====== Document passage
This notion of an infinite loop continually resolving a new promise should be avoided in Javascript. It can starve other events from getting a chance to be serviced.
Do Javascript promises block the stack
No, not the stack. The current job will run until completion before the Promise's callback starts executing.
When using Javascript promises, does the event loop get blocked?
Yes it does.
Different environments have different event-loop processing models, so I'll be talking about the one in browsers, but even though nodejs's model is a bit simpler, they actually expose the same behavior.
In a browser, Promises' callbacks (PromiseReactionJob in ES terms), are actually executed in what is called a microtask.
A microtask is a special task that gets queued in the special microtask-queue.
This microtask-queue is visited various times during a single event-loop iteration in what is called a microtask-checkpoint, and every time the JS call stack is empty, for instance after the main task is done, after rendering events like resize are executed, after every animation-frame callback, etc.
============
====== Source data
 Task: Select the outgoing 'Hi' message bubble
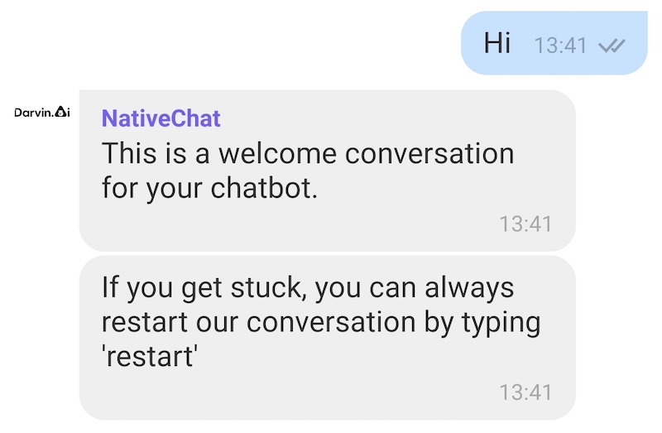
============
Requirement 1
For each statement about the text on JavaScript promises, answer yes or no and quote the words of the text that decide it: (a) Promises block the stack. (b) In a browser, Promise callbacks are executed in a microtask. (c) The microtask-queue is visited only once in each event-loop iteration.
Requirement 2
In the text on JavaScript promises, list every moment given after the words "for instance" at which the microtask-queue is visited.
Requirement 3
Reproduce the part of the text on JavaScript promises starting with "Do Javascript promises" and going on through "the special microtask-queue.".
The data play no part in this work.

Written reply 1
(a) No: "No, not the stack."
(b) Yes: "In a browser, Promises' callbacks (PromiseReactionJob in ES terms), are actually executed in what is called a microtask."
(c) No: "This microtask-queue is visited various times during a single event-loop iteration"

Written reply 2
- after the main task is done
- after rendering events like resize are executed
- after every animation-frame callback

Written reply 3
Do Javascript promises block the stack
No, not the stack. The current job will run until completion before the Promise's callback starts executing.
When using Javascript promises, does the event loop get blocked?
Yes it does.
Different environments have different event-loop processing models, so I'll be talking about the one in browsers, but even though nodejs's model is a bit simpler, they actually expose the same behavior.
In a browser, Promises' callbacks (PromiseReactionJob in ES terms), are actually executed in what is called a microtask.
A microtask is a special task that gets queued in the special microtask-queue.